The marker interface specifies the extractor class:

@WithArgumentExtractor(TripExtractor.class)
@Retention(RetentionPolicy.RUNTIME)
@Target({ElementType.PARAMETER})
public @interface Trip {
}

The magic then has to be implemented by yourself. Therefore, extend a BodyAsExtractorwhere T is the return type you want to extract. There are three methods to be overriden. I don't have a clue what the third one (getFieldName()) does, but the important one is

public Trip extract(Context context) {}

Your form data has to be gathered now. Took me some time to find out how to do this - actually, you can do


String body = "";
while (context.getReader().ready()) {
  body += context.getReader().readLine();
}

and that's it. I was'n able to use the InputStream the context provides directly. Now the ugly part. the params string of the form http://example.org/path/to/file?a=1&b=2&c=3 should result in a list of a=1, b=2, c=3. Since this is a common task, it's implemented in the apache commons htmlUtils - nice wordplay. I extracted some single methods from their library, because I only use a few ones. Now, you have to apply the parsed values by hand. To mention would be, that this can only work, if the keys you use to extract all the stuff don't change between forms. Otherwise, you would have to implement another extractor.


trip.getStops().clear();
for (int x = 2; x < params.size(); x++) {
  trip.getStops().add(params.get(x).getName());
}
return trip;

The nice thing is now, that everyone who uses this object class, can use the extractor and afterwards just has to save the instance regularly in the controller action:
manager.merge(trip);

I'm curious if this is the intended way to extract stuff from forms. It's a pity that such an important requirement isn't documented better.

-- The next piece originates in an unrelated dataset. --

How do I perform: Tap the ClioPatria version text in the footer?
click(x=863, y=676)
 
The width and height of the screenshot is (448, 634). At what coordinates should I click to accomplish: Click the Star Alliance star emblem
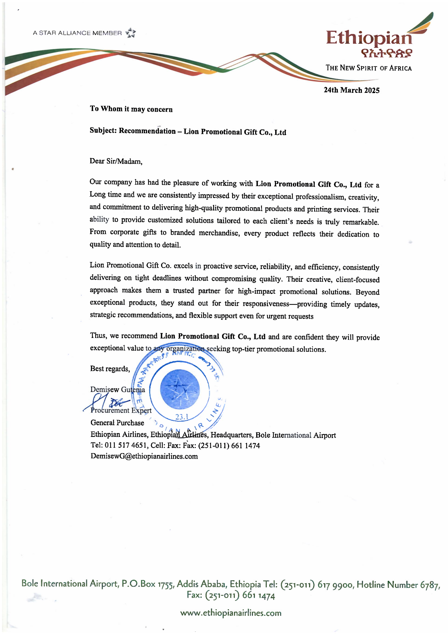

Ninja framework: collection extration from forms

Ninja quickly became one of my favorite web frameworks. For REST, MVC, dependency injection, database and other basic stuff, it mostly is very convenient. But what about the more complicated things web development often demands? Because documentation is rather sparse for it, here's how you can use built in functionality to extract a collection of objects from a form.

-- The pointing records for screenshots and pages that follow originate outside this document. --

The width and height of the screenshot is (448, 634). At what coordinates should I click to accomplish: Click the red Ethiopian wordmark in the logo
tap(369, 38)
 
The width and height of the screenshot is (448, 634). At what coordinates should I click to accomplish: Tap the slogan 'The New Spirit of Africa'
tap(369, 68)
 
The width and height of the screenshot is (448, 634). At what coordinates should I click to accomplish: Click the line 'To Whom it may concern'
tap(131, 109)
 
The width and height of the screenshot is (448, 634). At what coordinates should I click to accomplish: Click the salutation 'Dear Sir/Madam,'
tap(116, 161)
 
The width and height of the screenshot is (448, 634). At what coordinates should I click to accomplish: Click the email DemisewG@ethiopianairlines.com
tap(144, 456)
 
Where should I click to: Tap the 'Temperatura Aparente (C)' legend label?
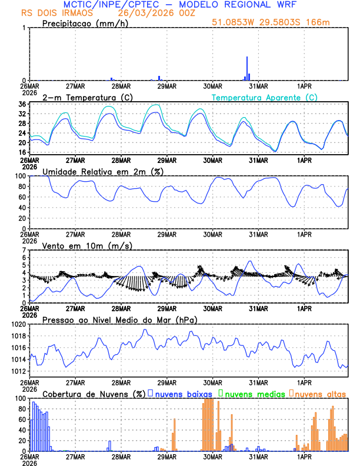pyautogui.click(x=265, y=97)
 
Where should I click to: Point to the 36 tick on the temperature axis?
pyautogui.click(x=22, y=105)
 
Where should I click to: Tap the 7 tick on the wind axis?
pyautogui.click(x=24, y=250)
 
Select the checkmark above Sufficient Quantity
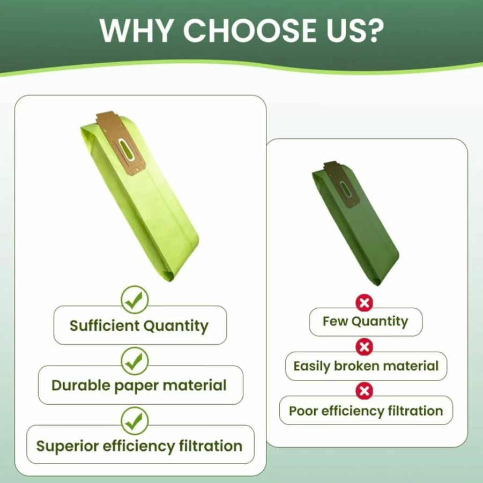pyautogui.click(x=135, y=300)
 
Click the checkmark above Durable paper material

My example has a simple edit form for a trip model.A trip can have multiple stops, for simplicity represented by a String. With a POST route in the TripsController, Ninja can automatically parse the request, extract your form data and inject the Trip instance into the method call - one has to add a Trip reference the controller's signature and it just works, how great is that:


public Result saveTrip(Context context, Trip trip) {

However, the documentation states, that the extraction only works with primitives and arrays of them. This means no other collections, like Lists, can be extracted automatically. But no one uses plain arrays as fields... So, an easy way to circumvent this limitation, is to add the given items within the collection to the form and provide the same name attribute for all of them:
<#list trip.stops as stop>
  <tr>
    <td><input type="text" class="form-control" id="stops[${stop_index}]" name="stops" value="${stop}" ></td>
  </tr>
</#list>

Then, add the String[] stops parameter to your signature and you're done.

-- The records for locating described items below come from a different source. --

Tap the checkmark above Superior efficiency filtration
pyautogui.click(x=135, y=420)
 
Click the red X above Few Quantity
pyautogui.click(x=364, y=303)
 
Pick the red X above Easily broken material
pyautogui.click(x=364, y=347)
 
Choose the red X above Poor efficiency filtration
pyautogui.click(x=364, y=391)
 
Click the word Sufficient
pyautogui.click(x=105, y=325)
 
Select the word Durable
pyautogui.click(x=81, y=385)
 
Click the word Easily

public Result saveTrip(Context context, @Params("stops") String[] stops, Trip trip) {

In my case, I updated all of the trip instance's stops with the stops automatically injected and saved the objet. Can't get any easier, I think.

I'm not yet sure if this would work for more complex (means no-primitive type) objects. For this purpose, argument extractors were introduced. The documentation is again a bit sparse about them - a first try seemed that argument extractors that try to parse the request data for object extraction tend to be a bit hacky. Will be continued.